Alert

Open source

Alerting

There are two types of alerts in Grafana:

Grafana-managed alerts: The recommended alert rule type in Grafana Alerting. These alert rules can query a wide range of backend data sources, including multiple data sources in a single alert rule. They support expression-based transformations, advanced alert conditions, images in notifications, handling of error and no data states, and more.
Data-source-managed alerts: These alert rules can only query Prometheus-based data sources such as Mimir, Loki, and Prometheus. The rules are stored in the data source.

To learn more about Grafana managed alerts, you can refer to the Alerts and IRM documentation, or follow this Learning Path.

Start your learning experience with Grafana Learning Paths

Grafana Learning Paths provide a clear, structured path that leads you from beginner concepts to advanced use cases. Learn about this Grafana feature on Create infrastructure alerts.

Start learning

Loki alerting and recording rules

This section explains how to create Loki managed rules. We support two kinds of rules: alerting rules and recording rules.

An alert rule consists of one or more queries and expressions that select the data you want to measure. It also contains a condition, which is the threshold that an alert rule must meet or exceed to fire.

Similar to alert rules, recording rules are evaluated periodically. A recording rule pre-computes frequently used or computationally expensive queries, and saves the results as a new time series metric.

Grafana Loki includes a component called the ruler. The ruler is responsible for continually evaluating a set of configurable queries and performing an action based on the result.

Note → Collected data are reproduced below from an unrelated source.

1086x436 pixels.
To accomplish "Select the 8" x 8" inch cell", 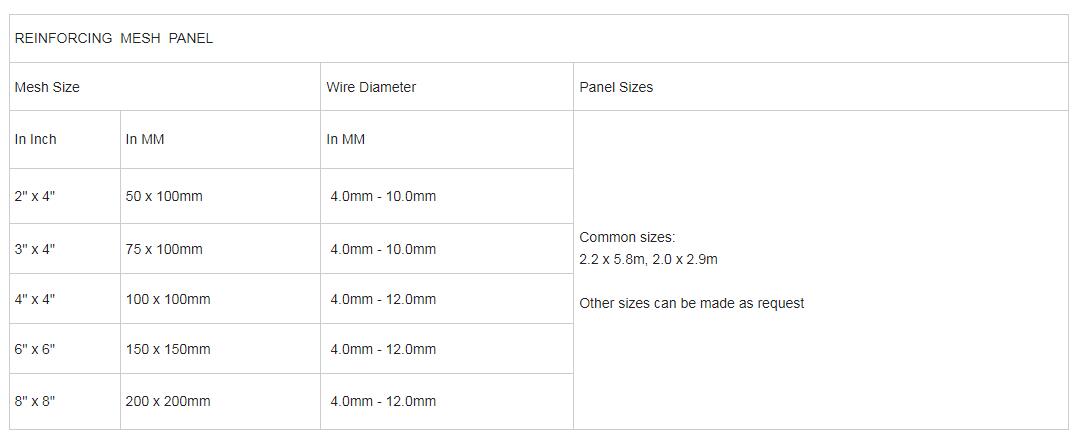I will (65, 401).
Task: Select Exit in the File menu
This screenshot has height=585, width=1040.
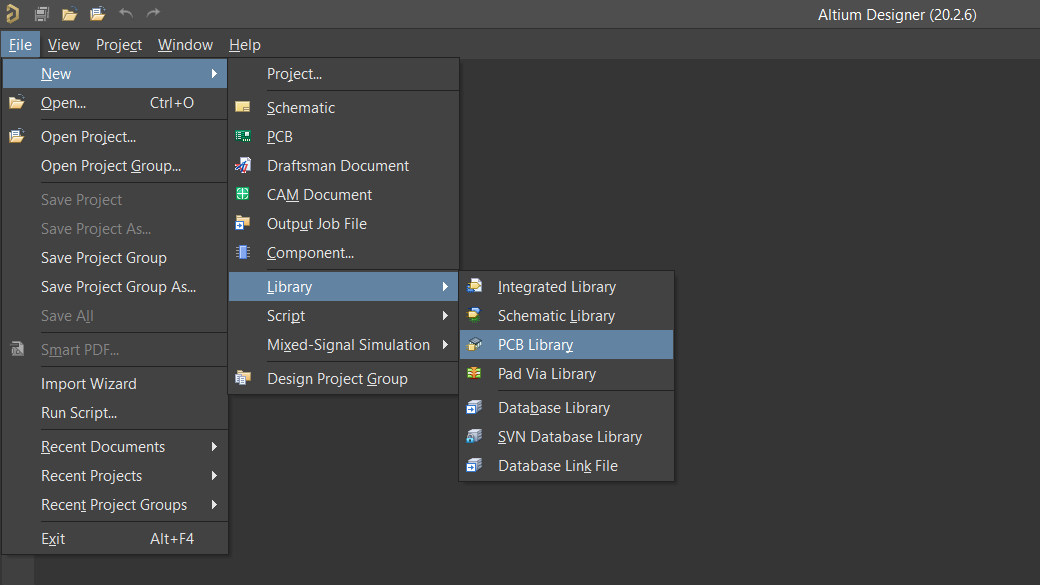Action: coord(53,539)
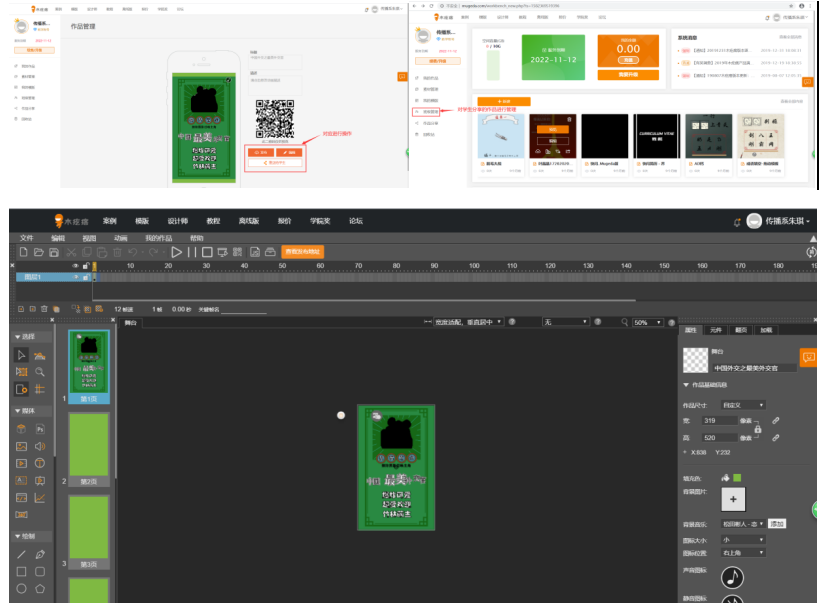Click the 添加 background music button
822x603 pixels.
[777, 523]
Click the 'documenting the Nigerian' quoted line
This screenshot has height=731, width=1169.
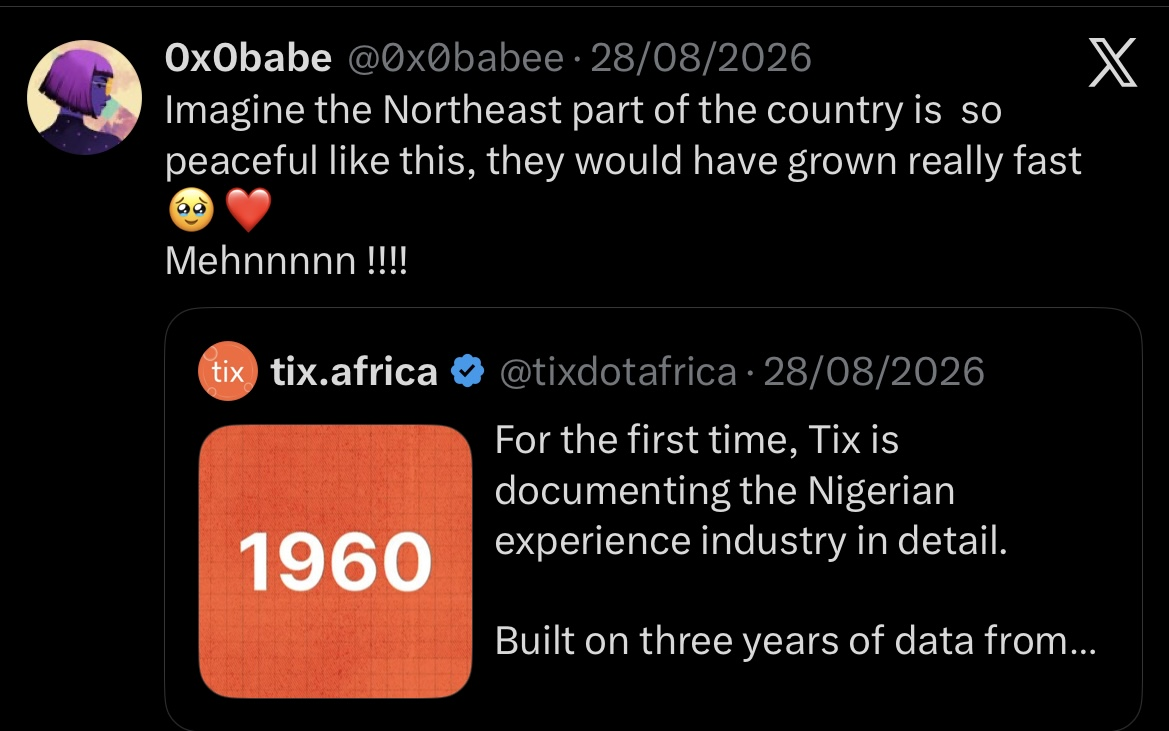coord(725,491)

This example configuration sources rules from a local disk. Ruler storage provides further details.

ruler:
  storage:
    type: local
    local:
      directory: /tmp/rules
  rule_path: /tmp/scratch
  alertmanager_url: http://localhost
  ring:
    kvstore:
      store: inmemory
  enable_api: true

Use cases

The Ruler’s Prometheus compatibility further accentuates the marriage between metrics and logs. For those looking to get started with metrics and alerts based on logs, or wondering why this might be useful, here are a few use cases we think fit very well.

Black box monitoring

We don’t always control the source code of applications we run. Load balancers and a myriad of other components, both open source and closed third-party, support our applications while they don’t expose the metrics we want. Some don’t expose any metrics at all. The Loki alerting and recording rules can produce metrics and alert on the state of the system, bringing the components into our observability stack by using the logs. This is an incredibly powerful way to introduce advanced observability into legacy architectures.

Event alerting

Sometimes you want to know whether any instance of something has occurred. Alerting based on logs can be a great way to handle this, such as finding examples of leaked authentication credentials:

- name: credentials_leak
  rules:
    - alert: http-credentials-leaked
      annotations:
        message: "{{ $labels.job }} is leaking http basic auth credentials."
      expr: 'sum by (cluster, job, pod) (count_over_time({namespace="prod"} |~ "http(s?)://(\\w+):(\\w+)@" [5m]) > 0)'
      for: 10m
      labels:
        severity: critical

Alerting on high-cardinality sources

Another great use case is alerting on high cardinality sources. These are things which are difficult/expensive to record as metrics because the potential label set is huge. A great example of this is per-tenant alerting in multi-tenanted systems like Loki. It’s a common balancing act between the desire to have per-tenant metrics and the cardinality explosion that ensues (adding a single tenant label to an existing Prometheus metric would increase its cardinality by the number of tenants).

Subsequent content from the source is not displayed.